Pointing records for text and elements

- - -

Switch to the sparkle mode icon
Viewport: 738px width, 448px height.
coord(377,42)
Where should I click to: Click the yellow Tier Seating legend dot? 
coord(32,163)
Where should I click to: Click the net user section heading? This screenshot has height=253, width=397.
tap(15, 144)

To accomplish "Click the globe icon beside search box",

- - -

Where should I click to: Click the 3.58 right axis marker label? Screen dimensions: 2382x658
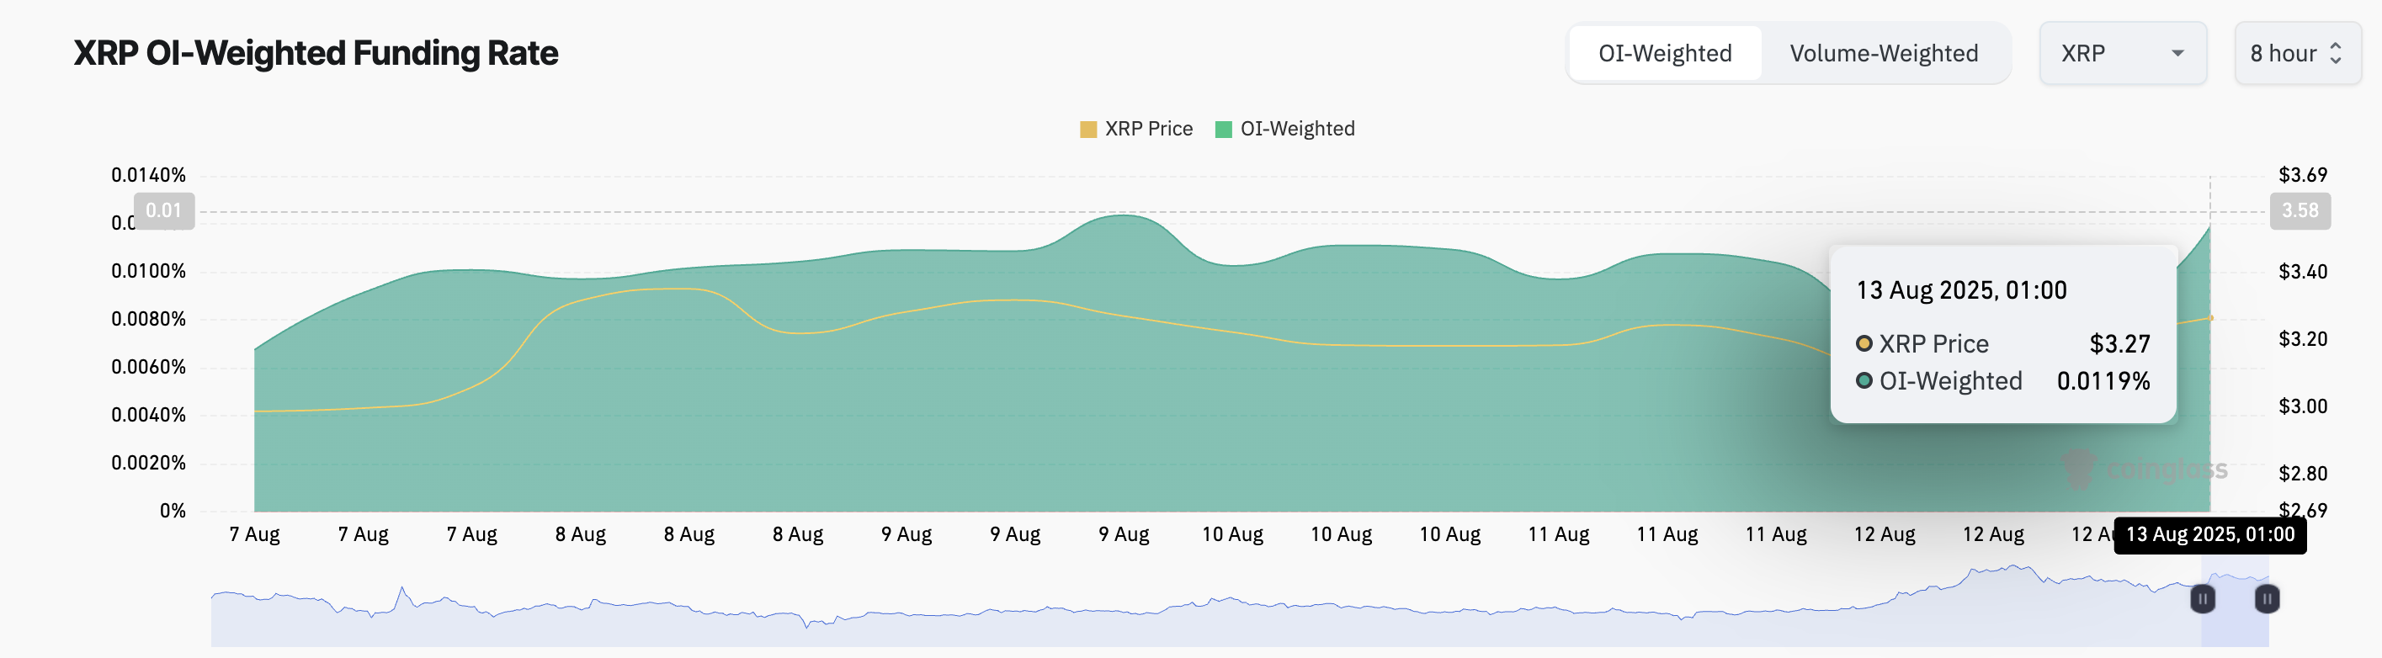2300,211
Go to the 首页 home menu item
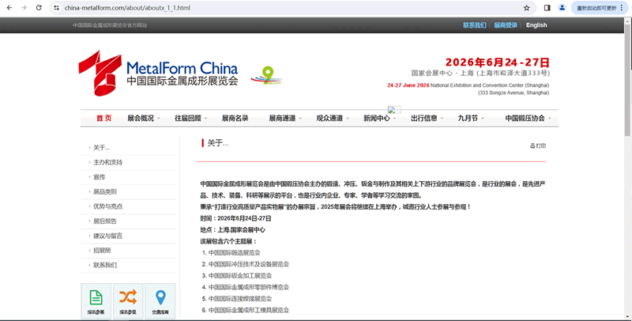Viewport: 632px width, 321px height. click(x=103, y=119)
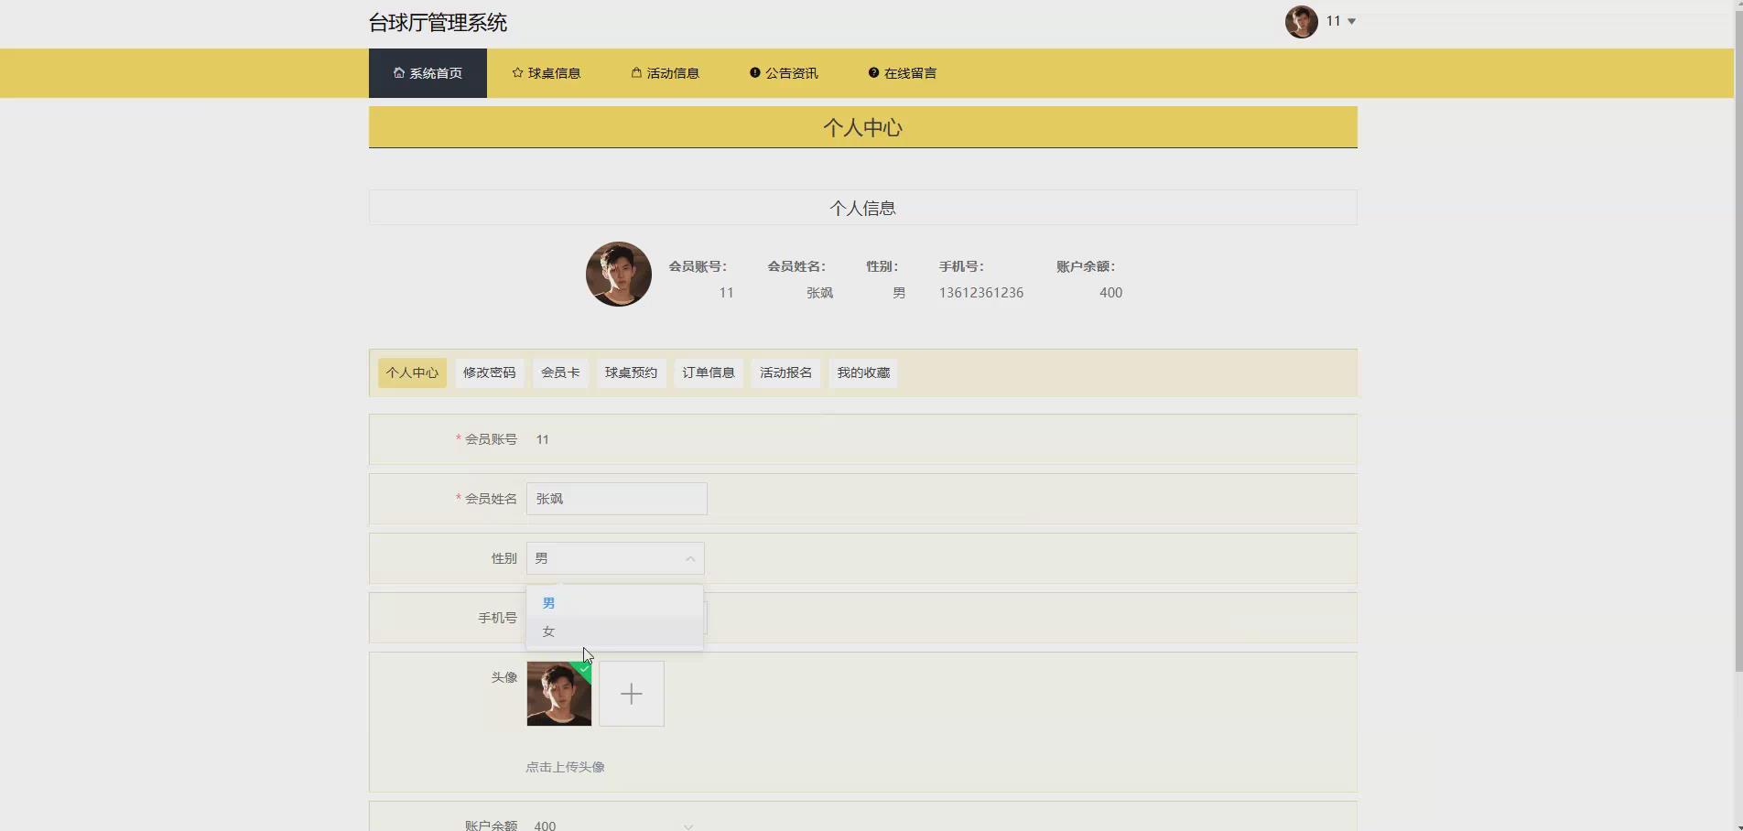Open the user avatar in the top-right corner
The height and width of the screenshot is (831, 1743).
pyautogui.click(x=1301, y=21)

- - -

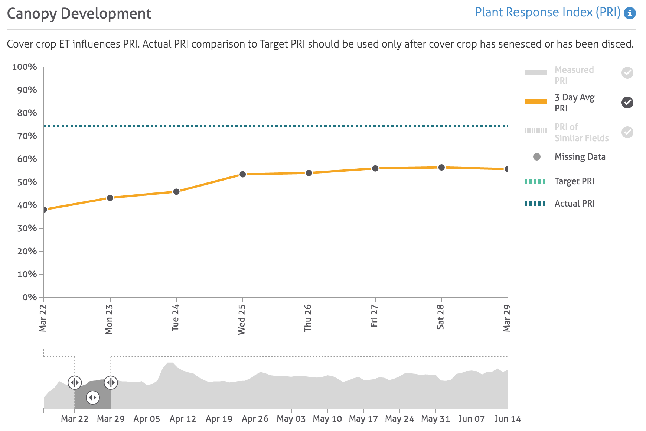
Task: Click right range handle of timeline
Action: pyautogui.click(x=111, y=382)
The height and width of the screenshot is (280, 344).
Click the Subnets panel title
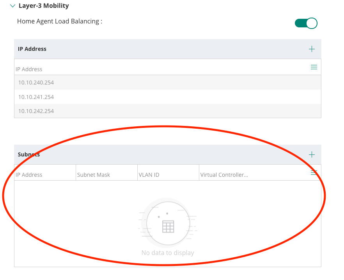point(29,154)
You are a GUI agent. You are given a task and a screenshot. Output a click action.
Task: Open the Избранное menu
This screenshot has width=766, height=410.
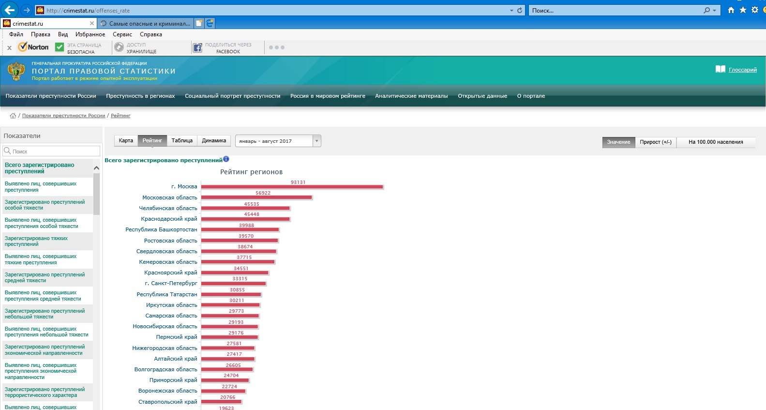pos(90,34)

- - -

Task: Please output the listing lines exactly as they appear, starting at the line containing "Switch to the sparkle mode icon" and ending at the line containing "the globe icon".

Output below:
Switch to the sparkle mode icon
Viewport: 738px width, 448px height.
coord(377,42)
Where should I click to: Click the yellow Tier Seating legend dot? 
coord(32,163)
Where should I click to: Click the net user section heading? This screenshot has height=253, width=397.
tap(15, 144)

To accomplish "Click the globe icon beside search box",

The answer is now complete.